To get the most out of this text we must remember the context of the early church. There is great diversity among the individuals that make up the early church. The diversity includes differences in social classes, ethnic and culture groups, formerly religious and formerly pagan among many other distinctions that made this group that is called together by God so unique. These differences could easily lead to conflict in the church or in any community. God was calling out people from all different backgrounds and cultures, both those “near” and “faraway” to form the church. Many refer to America as a melting pot because of our diversity, however in more recent years we have had diversity without the melting! The church is designed for us to be “melted together.” It truly is the grace of God that takes people who are so different and puts them together. Salvation in Christ is the foundation for our community. The common ground is Jesus, it is the gospel. Too often a church will base community on other factors that limit the participants in being a part of the community. This does not permit those that are both “far” and “near” to be gathered together. By “far” and “near” in our text, Paul refers to both the Jewish privilege that had them in the shadow of God’s redemptive plan and the Gentiles who were far off. He draws them both together in the church. We often base community on social preferences, traditions, race or other factors that are not the gospel. When our foundation of community is solely based on our salvation we can permit diversity in these lesser areas. Paul encourages the church to not look at believers as “strangers” or “foreigners.” We now are brought into close proximity with those who formerly we had no reason for association or community. We now share together in being citizens of the saints and even more intimately are called members of the same household!

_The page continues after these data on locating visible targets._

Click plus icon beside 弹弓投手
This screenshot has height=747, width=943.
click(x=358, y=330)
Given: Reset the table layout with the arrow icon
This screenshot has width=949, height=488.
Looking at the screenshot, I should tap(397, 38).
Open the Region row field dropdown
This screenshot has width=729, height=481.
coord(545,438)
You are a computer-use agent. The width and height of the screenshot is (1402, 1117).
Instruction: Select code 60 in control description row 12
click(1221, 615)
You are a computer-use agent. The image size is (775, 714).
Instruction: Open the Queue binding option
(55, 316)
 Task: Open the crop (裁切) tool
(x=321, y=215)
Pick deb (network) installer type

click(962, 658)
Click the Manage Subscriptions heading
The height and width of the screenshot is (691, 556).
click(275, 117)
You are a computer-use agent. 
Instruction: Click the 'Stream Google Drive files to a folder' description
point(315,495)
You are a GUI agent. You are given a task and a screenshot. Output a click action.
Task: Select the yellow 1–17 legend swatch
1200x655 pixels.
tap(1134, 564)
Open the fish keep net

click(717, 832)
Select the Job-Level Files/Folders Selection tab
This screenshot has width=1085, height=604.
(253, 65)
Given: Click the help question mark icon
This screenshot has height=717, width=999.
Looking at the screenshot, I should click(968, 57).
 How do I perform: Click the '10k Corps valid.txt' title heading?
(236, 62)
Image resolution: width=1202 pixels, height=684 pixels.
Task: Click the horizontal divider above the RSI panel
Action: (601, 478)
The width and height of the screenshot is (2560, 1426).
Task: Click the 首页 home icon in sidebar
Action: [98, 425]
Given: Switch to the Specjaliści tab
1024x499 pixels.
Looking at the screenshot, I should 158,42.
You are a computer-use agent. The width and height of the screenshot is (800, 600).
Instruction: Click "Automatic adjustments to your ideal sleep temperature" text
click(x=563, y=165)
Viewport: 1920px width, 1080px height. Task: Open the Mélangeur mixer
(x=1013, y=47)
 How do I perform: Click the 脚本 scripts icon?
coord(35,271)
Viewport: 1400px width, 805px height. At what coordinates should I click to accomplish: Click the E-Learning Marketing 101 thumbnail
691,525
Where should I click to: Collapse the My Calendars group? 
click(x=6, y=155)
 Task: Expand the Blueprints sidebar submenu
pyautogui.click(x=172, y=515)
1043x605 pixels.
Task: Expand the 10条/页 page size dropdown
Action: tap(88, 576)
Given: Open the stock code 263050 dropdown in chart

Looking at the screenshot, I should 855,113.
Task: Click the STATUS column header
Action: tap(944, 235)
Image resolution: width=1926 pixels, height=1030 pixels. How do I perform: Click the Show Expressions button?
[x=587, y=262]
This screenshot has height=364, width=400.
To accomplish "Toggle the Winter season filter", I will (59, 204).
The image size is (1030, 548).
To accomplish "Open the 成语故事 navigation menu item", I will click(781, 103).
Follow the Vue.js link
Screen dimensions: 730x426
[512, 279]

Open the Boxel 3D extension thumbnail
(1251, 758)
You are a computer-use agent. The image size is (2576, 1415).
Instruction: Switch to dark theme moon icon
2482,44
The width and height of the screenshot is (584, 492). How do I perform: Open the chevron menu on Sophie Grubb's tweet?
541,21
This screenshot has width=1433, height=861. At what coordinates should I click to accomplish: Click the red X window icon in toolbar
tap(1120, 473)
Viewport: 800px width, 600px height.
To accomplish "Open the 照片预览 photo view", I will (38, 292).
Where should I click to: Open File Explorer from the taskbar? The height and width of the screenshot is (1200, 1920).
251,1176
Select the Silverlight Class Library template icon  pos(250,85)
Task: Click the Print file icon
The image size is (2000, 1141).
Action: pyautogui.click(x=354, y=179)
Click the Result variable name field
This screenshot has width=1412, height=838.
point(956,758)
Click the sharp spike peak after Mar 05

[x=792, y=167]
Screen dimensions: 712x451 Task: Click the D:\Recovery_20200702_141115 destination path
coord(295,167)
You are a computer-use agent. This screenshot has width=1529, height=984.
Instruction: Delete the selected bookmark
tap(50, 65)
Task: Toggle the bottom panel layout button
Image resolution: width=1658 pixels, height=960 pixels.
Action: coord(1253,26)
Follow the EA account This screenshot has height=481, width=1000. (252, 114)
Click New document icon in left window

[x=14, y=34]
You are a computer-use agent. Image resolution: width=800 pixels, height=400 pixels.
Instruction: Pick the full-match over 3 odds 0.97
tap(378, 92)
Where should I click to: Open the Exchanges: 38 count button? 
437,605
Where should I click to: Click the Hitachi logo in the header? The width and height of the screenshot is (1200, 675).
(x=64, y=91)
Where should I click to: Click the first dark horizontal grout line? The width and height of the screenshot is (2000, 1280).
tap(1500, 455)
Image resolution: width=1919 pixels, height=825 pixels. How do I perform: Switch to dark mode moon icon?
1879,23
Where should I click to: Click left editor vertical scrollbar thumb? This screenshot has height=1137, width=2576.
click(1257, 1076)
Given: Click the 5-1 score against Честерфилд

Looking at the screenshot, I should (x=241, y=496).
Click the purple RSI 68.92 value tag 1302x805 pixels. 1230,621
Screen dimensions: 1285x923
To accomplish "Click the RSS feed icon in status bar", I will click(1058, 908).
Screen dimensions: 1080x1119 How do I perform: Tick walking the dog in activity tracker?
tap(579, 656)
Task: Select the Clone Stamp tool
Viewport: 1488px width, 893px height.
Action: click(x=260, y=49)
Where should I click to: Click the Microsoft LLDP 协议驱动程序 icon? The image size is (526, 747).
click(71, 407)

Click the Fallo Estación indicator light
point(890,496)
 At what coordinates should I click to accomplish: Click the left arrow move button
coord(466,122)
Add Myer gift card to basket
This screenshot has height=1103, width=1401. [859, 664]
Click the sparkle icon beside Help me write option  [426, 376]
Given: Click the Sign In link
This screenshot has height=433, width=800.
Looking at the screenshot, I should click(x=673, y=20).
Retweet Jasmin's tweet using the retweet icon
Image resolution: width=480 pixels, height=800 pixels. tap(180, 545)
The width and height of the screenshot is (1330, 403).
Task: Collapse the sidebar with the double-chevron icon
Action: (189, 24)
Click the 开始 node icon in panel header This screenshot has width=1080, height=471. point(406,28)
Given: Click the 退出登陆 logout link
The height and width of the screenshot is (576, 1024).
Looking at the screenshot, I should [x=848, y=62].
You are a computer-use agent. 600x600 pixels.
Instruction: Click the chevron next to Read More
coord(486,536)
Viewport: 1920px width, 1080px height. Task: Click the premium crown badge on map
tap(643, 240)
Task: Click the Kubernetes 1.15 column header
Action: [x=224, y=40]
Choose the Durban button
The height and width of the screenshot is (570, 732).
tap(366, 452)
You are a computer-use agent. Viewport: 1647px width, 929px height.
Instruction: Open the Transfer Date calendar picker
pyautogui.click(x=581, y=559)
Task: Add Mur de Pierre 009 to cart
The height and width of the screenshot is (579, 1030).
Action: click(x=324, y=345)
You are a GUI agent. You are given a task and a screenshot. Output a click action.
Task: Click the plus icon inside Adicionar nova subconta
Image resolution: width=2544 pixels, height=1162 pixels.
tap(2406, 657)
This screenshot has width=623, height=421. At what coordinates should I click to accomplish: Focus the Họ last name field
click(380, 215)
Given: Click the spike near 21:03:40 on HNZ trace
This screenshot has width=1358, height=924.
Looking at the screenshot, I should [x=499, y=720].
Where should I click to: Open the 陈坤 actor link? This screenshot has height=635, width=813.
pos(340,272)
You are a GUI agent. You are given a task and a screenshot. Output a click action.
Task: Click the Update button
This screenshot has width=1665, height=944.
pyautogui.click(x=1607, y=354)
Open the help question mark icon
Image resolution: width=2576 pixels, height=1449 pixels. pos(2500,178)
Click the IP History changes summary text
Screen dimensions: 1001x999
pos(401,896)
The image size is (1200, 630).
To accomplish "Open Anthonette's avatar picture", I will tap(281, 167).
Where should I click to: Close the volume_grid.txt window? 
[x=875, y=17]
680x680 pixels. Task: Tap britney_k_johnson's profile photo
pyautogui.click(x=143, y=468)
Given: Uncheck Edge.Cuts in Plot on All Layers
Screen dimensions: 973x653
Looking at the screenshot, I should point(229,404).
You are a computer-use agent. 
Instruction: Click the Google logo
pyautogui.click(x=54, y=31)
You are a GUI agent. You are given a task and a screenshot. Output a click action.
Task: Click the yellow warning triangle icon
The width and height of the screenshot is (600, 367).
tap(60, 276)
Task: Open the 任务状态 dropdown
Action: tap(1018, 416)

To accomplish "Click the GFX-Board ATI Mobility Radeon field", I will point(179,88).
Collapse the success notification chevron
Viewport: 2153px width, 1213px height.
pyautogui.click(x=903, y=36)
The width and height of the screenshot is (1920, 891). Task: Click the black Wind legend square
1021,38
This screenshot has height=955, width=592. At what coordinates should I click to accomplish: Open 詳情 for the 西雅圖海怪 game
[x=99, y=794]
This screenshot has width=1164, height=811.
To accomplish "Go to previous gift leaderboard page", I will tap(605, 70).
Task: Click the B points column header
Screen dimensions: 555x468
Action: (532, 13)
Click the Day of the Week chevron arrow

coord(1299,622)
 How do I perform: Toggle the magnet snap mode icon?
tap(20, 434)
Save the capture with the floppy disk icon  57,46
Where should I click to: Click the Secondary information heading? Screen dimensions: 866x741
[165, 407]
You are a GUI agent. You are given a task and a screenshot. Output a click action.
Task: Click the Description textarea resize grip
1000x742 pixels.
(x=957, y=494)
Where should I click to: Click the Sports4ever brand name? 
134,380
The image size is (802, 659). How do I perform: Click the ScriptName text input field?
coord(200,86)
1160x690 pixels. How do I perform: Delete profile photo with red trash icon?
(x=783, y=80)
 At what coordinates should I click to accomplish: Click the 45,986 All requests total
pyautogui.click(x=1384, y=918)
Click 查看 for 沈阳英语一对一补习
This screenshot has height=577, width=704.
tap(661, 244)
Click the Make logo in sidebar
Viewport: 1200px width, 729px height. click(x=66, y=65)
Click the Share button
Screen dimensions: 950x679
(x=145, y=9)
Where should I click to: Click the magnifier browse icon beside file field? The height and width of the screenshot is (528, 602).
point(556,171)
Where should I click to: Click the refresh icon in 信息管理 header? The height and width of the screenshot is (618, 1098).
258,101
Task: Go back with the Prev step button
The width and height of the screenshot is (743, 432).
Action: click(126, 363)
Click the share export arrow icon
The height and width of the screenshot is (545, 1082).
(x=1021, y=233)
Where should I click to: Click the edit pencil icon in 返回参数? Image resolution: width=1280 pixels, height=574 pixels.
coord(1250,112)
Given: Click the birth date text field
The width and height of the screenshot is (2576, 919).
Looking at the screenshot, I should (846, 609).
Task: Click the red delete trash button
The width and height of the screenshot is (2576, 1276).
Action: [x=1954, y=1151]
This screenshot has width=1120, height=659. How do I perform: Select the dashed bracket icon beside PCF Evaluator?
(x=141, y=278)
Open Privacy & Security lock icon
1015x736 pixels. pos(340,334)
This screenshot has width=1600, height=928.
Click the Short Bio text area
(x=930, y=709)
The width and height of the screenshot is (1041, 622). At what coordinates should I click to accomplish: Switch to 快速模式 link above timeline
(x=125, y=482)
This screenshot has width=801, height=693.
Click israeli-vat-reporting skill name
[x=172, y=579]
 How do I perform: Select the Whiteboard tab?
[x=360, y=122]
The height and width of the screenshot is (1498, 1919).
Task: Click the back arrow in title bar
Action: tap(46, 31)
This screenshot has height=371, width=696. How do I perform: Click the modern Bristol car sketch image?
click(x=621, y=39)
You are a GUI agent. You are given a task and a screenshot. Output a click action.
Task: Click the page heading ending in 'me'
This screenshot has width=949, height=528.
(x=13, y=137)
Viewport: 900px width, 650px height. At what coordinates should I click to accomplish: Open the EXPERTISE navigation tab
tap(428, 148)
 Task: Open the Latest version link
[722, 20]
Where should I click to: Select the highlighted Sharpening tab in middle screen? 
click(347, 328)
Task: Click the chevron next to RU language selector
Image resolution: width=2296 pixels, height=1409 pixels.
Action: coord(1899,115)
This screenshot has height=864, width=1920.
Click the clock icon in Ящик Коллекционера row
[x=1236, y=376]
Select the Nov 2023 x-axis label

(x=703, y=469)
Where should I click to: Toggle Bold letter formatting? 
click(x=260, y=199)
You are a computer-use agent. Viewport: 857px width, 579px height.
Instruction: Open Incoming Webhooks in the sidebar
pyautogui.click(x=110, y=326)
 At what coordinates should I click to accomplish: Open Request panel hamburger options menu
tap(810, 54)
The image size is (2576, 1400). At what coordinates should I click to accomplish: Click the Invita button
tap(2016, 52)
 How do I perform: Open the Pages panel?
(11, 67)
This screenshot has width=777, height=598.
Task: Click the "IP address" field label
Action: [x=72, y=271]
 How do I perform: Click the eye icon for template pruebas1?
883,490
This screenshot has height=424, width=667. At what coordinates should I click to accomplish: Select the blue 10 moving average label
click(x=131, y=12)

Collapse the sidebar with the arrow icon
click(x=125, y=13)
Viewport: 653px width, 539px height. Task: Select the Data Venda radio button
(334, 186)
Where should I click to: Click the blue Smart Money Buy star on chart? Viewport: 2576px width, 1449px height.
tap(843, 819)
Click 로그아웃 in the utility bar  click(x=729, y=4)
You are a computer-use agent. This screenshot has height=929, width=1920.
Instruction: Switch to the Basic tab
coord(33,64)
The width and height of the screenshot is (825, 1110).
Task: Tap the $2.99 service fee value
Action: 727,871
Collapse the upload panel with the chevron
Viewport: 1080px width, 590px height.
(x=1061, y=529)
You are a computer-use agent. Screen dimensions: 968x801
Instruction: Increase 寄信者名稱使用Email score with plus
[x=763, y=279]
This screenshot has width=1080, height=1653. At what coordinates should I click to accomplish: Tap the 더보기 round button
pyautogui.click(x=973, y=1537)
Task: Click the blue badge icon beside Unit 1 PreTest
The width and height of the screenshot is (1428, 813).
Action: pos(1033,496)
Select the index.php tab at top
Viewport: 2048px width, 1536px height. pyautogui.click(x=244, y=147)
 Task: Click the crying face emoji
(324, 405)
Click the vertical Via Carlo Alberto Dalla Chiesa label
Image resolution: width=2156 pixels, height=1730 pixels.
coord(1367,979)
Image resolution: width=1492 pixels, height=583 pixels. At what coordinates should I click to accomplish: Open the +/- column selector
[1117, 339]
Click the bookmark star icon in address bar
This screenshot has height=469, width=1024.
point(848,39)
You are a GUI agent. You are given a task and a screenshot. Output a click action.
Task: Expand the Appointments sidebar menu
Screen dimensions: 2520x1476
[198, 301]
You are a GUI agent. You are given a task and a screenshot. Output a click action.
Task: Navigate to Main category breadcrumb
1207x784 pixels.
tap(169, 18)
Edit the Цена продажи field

Just like any building plan, if we only get to pouring the foundation we have not advanced very far in the project. God reveals His plan in the saving of diverse people in the following verses. Being built together in Christ is the purpose of our community. Remember that the foundation is Christ, He is the chief cornerstone in verse 20. The next verse reads “in whom the whole building, being fitted together, grows into a holy temple in the Lord.” Here we begin to see God’s plan in redemption and salvation in Christ. Upon the foundation of our salvation He desires to construct a glorious church. He is fitting each of us together who would not fit together otherwise. What is the purpose? This forming of a new, unique community creates an atmosphere where we can grow in holiness and experience God’s presence together. Verse 22 reads “in whom you also are being built together for a dwelling place of God in the Spirit.” If the church can be a place where both those “near” and “faraway” are welcomed in through salvation in Christ, no matter how diverse or how different, then the Spirit of God does His amazing work of fitting each different piece together to the glory of God and to the growth of holiness in His people. God looks down at what has been constructed and says, now that is a place that I can dwell! The world from the outside looks in with amazement and wonders what could it be that allows people so diverse and so different to unite together in this intimate community called the Church? Then it will be our privilege to point to the salvation in Christ that unites us together as members of the household of God!